Badan Pengawas Pemilu menerima 24 laporan dugaan pelanggaran pada pemungutan suara ulang Pemilihan Kepala Daerah 2020. Agar tak tumpang tindih, Bawaslu hanya memproses dugaan pelanggaran sampai tahapan pembuktian,
Oleh
IQBAL BASYARI
·2 menit baca
JAKARTA, KOMPAS — Badan Pengawas Pemilu menerima 24 laporan dugaan pelanggaran saat masa pemungutan suara ulang Pemilihan Kepala Daerah 2020. Dari seluruh laporan itu, hanya 14 laporan yang tetap diproses karena memenuhi unsur dugaan pelanggaran, sembilan sisanya tak termasuk pelanggaran, dan satu lainnya masuk kategori pelanggaran kode etik.
Anggota Badan Pengawas Pemilu (Bawaslu), Fritz Edward Siregar, dihubungi dari Jakarta, Senin (17/5/2021), mengatakan, laporan dugaan pelanggaran pemungutan suara ulang (PSU) berasal dari daerah yang menyelenggarakan PSU di Sumatera Utara (17 laporan), Papua Barat (6 laporan), dan Kalimantan Barat (1 laporan). ”Sebanyak 14 laporan dugaan pelanggaran pemilu yang memenuhi unsur masih diproses,” katanya.
Fritz mengatakan, Bawaslu tetap memproses laporan dugaan pelanggaran-pelanggaran tersebut meski sebagian daerah sudah dijadwalkan melaksanakan sidang perselisihan hasil Pilkada di Mahkamah Konstitusi (MK).
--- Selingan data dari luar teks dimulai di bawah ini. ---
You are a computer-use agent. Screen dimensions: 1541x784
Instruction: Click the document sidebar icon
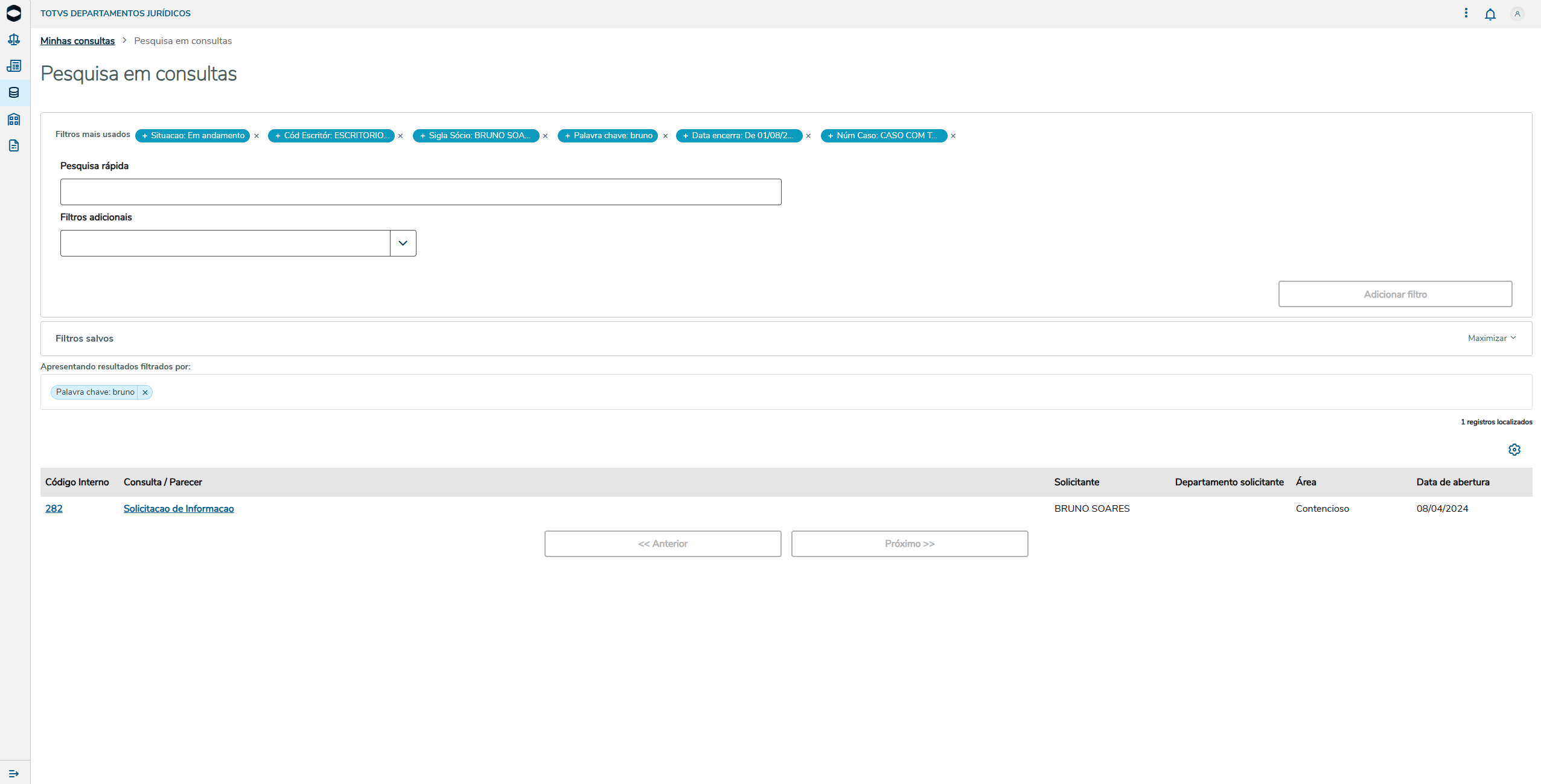tap(14, 145)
Ini karena kewenangan Bawaslu dengan MK berbeda. Bawaslu punya kewenangan menangani pelanggaran administrasi dan pidana, sedangkan MK menyelesaikan perselisihan hasil.
”Setiap proses dugaan pelanggaran akan ditindaklanjuti dan MK tetap bisa menyelesaikan sengekata karena undang-undang tidak melarang untuk menghentikan proses penanganan dugaan pelanggaran,” ucap Fritz.
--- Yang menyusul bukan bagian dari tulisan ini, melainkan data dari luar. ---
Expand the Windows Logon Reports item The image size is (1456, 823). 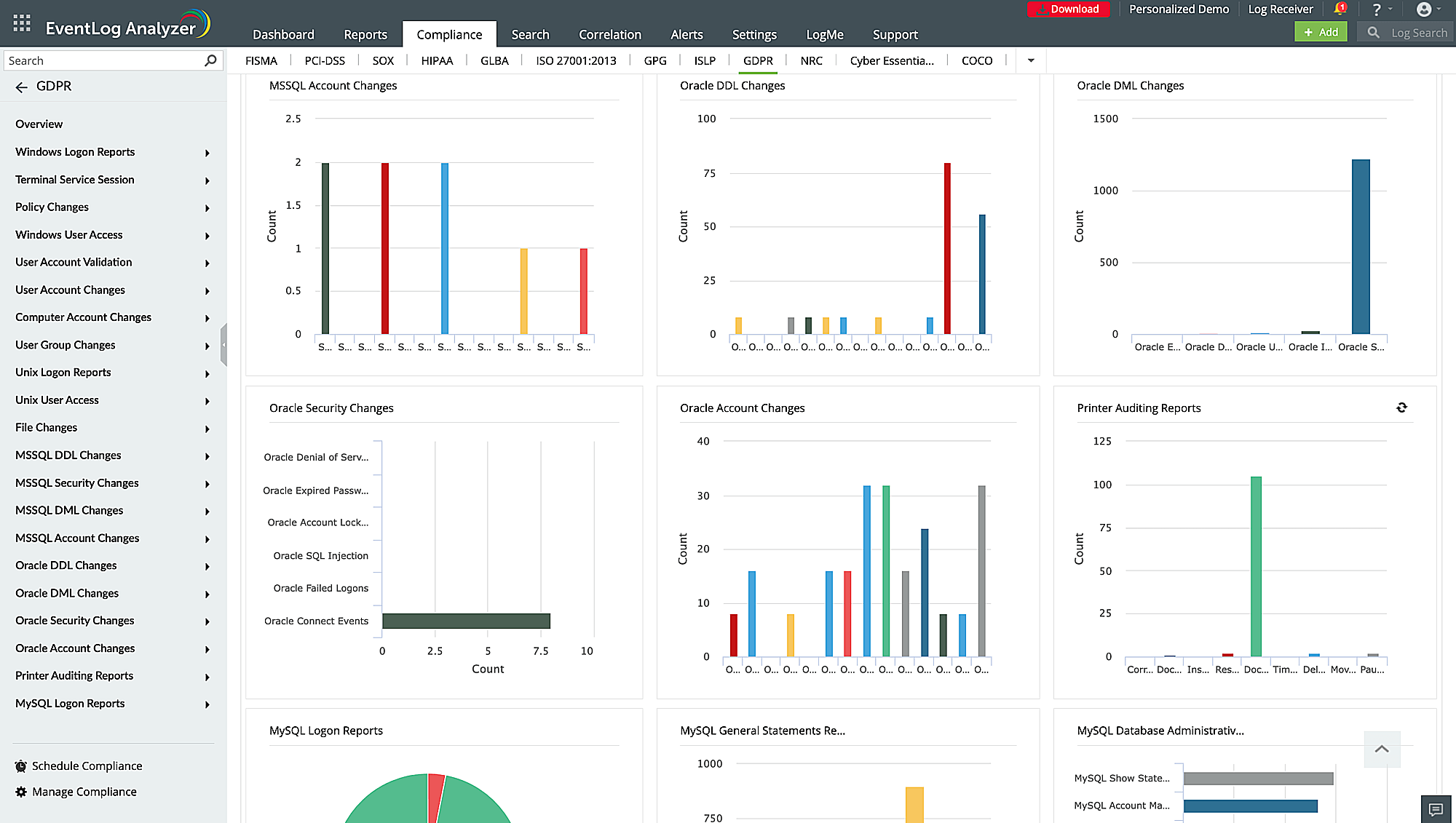[207, 153]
Peneliti Perkumpulan untuk Pemilu dan Demokrasi, Fadli Ramadhanil, mengatakan, ada potensi tumpang tindih penegakan hukum saat PSU. Hal ini disebabkan dua lembaga, yakni Bawaslu dan MK, masing-masing menangani laporan dugaan pelanggaran dan perselisihan hasil pada waktu yang sama.
Ia berpandangan agar sebaiknya Bawaslu hanya memproses dugaan pelanggaran sampai tahapan pembuktian, bentuk pelanggaran, pelaku pelanggaran, dan hal-hal yang perlu dikoreksi atas pelanggaran tersebut. Bawaslu mesti menahan diri agar tidak membuat putusan yang berimplikasi pada perolehan suara dan keterpilihan calon karena putusannya bisa tumpang tindih dengan proses hukum di MK.
”Perlu menjaga agar proses penegakan hukum tidak tumpang tindih antara lembaga satu dan yang lain karena itu akan menjadi ujian kedewasaan bagi lembaga-lembaga tersebut mengelola kewenangannya,” ujar Fadli.